# rod selection



## BENZO73 (Apr 10, 2005)

What rods would you consider a must for bass fishing? Please include length and action. I'm new to bass fishing trying to get prepared for any situation. Would you please include purpose of rods, thanks in advance.


----------



## njsimonson (Sep 24, 2002)

Oh shoot. Here's where I falter. I own two rods, one is a ML spinning rod, the other is a M spinning rod. Both are 7 feet in length. The M is a little stouter with a slower tip and the ML is kind of stout with a fast tip.

Are they the IDEAL bass rods? No probably not. But I've used them to flip tubes, work topwaters, crank spinner baits, present plastics, pitch jigs, troll crankbaits, and pull monster bass from thick slop, yank them around dock posts, and lift them up over logs.

I think the number one bass rod is the one you KNOW how to use. If you are comfortable with your rod, then it should be good for bass. I'm not going to spend $200 on a Loomis (again - have a flyrod which I love), or an Avid, or other rod just because Cabelas tells me to because it will kick bass. I'm good with the tools I have, and that's all that matters. I haven't lost a bucketmouth yet this year, and only one or two smallies (poor hooksets - user error, not rod) thus far. So my assumption is if I am catching these fish, the rods are just fine.

Maybe along the line, I'll change my mind, but I doubt it.
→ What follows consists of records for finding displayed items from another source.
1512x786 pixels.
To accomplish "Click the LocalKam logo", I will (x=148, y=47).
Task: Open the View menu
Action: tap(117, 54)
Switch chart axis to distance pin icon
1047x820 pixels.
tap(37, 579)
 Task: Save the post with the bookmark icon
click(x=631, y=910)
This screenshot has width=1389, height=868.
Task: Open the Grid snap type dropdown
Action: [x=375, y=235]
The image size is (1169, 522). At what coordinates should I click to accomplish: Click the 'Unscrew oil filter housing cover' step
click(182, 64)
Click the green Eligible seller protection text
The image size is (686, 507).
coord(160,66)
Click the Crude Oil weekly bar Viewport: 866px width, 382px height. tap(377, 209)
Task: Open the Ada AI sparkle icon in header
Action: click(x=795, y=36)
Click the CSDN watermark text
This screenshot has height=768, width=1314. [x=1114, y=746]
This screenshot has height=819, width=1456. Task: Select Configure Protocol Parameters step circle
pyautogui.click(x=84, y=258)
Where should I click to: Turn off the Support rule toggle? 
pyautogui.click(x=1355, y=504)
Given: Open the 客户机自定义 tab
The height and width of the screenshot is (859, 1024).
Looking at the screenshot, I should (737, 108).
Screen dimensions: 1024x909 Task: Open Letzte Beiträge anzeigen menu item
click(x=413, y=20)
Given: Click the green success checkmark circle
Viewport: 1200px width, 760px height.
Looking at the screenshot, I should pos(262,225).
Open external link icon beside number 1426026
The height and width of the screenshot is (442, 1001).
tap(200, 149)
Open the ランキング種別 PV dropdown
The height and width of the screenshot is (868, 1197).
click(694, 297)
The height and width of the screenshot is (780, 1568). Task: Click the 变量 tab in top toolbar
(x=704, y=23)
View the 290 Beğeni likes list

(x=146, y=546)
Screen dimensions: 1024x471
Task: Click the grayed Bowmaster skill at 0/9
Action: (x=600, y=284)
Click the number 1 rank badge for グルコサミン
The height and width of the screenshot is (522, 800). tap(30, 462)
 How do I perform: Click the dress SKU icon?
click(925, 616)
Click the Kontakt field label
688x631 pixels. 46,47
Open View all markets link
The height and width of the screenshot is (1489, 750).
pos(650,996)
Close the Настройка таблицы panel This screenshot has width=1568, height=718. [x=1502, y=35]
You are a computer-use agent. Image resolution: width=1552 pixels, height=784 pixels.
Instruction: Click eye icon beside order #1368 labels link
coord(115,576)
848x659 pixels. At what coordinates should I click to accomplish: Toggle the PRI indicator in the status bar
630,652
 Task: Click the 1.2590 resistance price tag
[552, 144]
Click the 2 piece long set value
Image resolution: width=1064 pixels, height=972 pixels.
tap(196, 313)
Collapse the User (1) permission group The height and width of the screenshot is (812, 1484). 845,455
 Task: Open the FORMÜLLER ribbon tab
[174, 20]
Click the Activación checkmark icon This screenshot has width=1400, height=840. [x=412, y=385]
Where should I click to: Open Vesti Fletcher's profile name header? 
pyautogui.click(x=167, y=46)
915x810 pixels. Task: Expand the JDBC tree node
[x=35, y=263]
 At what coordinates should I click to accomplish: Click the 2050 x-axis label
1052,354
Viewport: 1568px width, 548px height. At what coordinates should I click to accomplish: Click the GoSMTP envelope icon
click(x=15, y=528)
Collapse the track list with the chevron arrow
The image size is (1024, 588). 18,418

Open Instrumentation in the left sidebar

The adage I give everyone: "You can use any rod to catch bass, as long as you are comfortable with it." And it seems to work for them!


----------



## BENZO73 (Apr 10, 2005)

thanks, for the help


----------



## Burly1 (Sep 20, 2003)

So many rods, so little time to fish! A 7ft med to med heavy action spinning rod with a well matched reel spooled with 10-14 lb line would be a good all around outfit.. If you can use a baitcasting reel, a 6 1/2 ft medium action, spooled with 14-17 lb test will fill the bill nicely for spinnerbaits and buzzbaits (my personal favorites). After you get going, you might find that you need other rigs, or duplicates, so you won't have to fool around rigging and re-tying as you fish. It might sound silly to some, but when my son and I go bass fishing, we're likely to have eight fully rigged outfits in the boat, and a flyrod in the rod locker (just in case). Specialty rigs are another thing all together. Guys who fish crankbaits a lot might feel the need for a soft action, all fiberglass rod. More forgiving on the hookset, and tough as nails. I fish an area where I make long casts from shore with 1 oz weights. The outfit for this is a medium action 9 ft rod and reel combo spooled with 14 lb Fireline. It's no different than a lot of sports, in that you can spend as much or as little as you wish, but still get the job done. But keep in mind that almost any rig can do double and triple duty with other species of fish. Good fishing, Burl


----------



## waterwolf (Oct 15, 2003)

I prefer bait casting rods for all bass fishing except for casting docks.
Running jig/pig or jig/craw I use a 7 foot medium heavy flippin' stick.
For cranks/spinner baits, I use a medium 7 foot with a longer rear handle that can be tucked under the arm for quick hook sets.
For top waters I use a 6.5 foot medium shorter rear handle that can be easier to work.
Dock fishing a 6 foot medium spinning with 12-15lb mono all the way.

It was said earlier, it's whatever feels best to you. Try to get out and try a few before you buy. Fish with a few buddys that have some and just experiment a little.


----------